● **Collection entries**
########################################

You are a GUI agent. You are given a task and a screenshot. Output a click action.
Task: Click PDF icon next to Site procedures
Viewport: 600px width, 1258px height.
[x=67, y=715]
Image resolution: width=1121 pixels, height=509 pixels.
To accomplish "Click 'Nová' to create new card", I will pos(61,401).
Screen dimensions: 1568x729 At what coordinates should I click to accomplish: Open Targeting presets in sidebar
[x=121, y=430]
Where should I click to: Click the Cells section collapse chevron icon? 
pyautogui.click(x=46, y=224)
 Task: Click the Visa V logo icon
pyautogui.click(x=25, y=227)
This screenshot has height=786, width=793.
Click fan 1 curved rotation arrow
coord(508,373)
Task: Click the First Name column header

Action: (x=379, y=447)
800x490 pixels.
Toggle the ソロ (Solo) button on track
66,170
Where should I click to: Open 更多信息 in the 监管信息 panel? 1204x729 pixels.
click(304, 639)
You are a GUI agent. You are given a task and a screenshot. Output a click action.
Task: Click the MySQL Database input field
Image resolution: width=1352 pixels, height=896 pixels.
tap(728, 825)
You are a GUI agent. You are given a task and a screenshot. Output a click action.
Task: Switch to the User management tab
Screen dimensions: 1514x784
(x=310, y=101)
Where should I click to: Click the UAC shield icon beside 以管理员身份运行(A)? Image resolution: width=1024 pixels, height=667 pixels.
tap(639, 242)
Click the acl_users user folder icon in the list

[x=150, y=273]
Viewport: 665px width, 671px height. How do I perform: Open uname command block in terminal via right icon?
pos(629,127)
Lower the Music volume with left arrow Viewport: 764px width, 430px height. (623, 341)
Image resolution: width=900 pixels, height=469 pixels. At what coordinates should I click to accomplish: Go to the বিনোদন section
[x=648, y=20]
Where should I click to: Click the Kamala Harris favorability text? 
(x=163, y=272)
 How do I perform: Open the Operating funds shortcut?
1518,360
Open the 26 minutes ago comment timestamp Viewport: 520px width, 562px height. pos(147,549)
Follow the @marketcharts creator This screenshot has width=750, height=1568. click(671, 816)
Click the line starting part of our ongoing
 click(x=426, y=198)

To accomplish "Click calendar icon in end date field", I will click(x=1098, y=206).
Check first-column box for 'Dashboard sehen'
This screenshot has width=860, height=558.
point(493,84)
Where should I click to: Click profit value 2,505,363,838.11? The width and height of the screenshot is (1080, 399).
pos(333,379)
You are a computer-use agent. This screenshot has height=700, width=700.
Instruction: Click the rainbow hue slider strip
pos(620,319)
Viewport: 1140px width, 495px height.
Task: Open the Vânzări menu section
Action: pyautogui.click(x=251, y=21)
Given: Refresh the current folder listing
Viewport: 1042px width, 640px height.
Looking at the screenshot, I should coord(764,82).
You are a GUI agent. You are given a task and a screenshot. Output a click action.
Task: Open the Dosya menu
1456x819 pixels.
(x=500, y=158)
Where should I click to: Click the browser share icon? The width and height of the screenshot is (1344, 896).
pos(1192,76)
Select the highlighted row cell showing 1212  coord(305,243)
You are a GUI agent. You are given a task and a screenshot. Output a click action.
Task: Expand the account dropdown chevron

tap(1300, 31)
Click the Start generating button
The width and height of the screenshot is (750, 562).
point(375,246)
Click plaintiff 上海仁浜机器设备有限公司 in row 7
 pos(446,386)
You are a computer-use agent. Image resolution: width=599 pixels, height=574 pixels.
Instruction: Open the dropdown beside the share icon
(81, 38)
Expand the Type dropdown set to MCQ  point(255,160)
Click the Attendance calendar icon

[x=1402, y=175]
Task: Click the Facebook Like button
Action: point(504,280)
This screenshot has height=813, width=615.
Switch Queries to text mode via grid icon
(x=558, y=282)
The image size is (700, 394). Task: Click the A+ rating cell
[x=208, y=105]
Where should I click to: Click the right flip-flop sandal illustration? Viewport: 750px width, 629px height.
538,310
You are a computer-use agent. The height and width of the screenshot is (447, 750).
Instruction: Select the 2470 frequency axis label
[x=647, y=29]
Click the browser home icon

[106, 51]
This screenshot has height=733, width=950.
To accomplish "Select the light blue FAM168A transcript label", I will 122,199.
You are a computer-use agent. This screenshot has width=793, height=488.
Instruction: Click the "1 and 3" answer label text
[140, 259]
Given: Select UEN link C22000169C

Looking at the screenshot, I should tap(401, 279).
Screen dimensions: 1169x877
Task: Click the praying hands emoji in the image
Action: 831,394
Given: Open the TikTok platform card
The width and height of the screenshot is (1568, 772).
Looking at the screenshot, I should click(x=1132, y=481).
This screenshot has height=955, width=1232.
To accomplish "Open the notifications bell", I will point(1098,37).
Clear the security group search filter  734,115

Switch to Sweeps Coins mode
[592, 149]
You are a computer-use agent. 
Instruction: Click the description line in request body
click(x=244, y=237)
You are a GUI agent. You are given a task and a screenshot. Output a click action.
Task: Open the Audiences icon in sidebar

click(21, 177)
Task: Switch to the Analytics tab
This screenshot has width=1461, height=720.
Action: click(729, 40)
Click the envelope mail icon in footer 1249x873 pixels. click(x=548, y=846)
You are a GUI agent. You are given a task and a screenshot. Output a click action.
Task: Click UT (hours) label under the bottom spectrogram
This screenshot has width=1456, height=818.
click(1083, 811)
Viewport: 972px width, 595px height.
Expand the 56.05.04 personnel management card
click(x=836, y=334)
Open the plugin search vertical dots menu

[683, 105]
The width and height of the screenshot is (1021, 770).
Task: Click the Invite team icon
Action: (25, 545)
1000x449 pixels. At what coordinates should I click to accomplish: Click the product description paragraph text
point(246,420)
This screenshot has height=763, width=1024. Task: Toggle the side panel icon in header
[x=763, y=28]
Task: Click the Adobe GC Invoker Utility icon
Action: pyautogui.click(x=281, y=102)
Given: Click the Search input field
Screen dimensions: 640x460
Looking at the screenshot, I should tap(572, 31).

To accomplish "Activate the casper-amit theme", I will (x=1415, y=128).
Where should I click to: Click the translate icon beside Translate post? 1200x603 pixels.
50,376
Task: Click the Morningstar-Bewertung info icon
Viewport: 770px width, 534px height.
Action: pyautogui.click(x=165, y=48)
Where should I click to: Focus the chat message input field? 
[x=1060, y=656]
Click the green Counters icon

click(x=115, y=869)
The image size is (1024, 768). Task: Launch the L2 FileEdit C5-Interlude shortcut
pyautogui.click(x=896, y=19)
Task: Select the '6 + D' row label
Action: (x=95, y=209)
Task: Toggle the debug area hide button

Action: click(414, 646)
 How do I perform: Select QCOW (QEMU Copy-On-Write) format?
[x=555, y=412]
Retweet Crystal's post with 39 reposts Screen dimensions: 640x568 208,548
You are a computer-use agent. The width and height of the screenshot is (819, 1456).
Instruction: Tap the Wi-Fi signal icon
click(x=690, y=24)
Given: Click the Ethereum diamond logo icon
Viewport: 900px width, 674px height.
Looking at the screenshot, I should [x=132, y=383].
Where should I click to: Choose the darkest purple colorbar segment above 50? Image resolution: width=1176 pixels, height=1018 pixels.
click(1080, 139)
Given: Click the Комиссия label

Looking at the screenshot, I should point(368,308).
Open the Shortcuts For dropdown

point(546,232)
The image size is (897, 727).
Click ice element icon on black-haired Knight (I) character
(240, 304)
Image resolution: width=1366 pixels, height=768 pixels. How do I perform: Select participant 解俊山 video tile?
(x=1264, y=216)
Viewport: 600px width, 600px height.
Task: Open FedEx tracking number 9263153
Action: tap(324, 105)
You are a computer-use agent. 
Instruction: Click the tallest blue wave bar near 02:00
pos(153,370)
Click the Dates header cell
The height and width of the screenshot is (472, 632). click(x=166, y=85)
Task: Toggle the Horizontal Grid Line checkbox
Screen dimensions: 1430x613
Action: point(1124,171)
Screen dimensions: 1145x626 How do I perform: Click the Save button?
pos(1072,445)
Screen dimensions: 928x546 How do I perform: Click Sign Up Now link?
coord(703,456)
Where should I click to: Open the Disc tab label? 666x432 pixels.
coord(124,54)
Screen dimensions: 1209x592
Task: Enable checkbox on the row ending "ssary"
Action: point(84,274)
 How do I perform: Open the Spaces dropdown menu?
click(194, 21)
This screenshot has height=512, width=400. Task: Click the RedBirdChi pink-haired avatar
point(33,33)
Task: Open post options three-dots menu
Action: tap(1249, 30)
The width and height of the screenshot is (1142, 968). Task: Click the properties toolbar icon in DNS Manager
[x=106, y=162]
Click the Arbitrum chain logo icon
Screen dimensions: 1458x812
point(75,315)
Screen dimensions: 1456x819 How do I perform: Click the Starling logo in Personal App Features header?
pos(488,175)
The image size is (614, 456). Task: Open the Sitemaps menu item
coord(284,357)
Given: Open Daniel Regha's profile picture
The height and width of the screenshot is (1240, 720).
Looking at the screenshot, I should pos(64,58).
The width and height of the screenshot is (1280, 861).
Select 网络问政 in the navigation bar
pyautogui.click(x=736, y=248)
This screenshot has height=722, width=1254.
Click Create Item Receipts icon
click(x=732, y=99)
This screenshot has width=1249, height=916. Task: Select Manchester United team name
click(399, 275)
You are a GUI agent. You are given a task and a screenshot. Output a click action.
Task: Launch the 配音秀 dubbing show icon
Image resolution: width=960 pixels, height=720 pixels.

########################################

● **Required work**
Count how many lines in the entries above hold the word "with". Give that number by itself.

● **Response area**
2